■ DIRECTIONS FOR THIS TASK
Each entry below is to be duplicated precisely.

--------------------------------

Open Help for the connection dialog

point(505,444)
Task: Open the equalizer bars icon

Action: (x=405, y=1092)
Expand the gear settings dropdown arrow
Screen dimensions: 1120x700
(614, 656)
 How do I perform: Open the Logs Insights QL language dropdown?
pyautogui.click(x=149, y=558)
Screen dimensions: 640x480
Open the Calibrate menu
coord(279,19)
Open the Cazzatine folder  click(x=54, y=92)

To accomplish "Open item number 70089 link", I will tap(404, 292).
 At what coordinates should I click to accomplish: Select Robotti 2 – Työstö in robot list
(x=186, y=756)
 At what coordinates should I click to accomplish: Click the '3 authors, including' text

--------------------------------

■ ANSWER FOR THIS EXERCISE
Open Help for the connection dialog

point(505,444)
Task: Open the equalizer bars icon

Action: (x=405, y=1092)
Expand the gear settings dropdown arrow
Screen dimensions: 1120x700
(614, 656)
 How do I perform: Open the Logs Insights QL language dropdown?
pyautogui.click(x=149, y=558)
Screen dimensions: 640x480
Open the Calibrate menu
coord(279,19)
Open the Cazzatine folder  click(x=54, y=92)

To accomplish "Open item number 70089 link", I will tap(404, 292).
 At what coordinates should I click to accomplish: Select Robotti 2 – Työstö in robot list
(x=186, y=756)
 At what coordinates should I click to accomplish: Click the '3 authors, including' text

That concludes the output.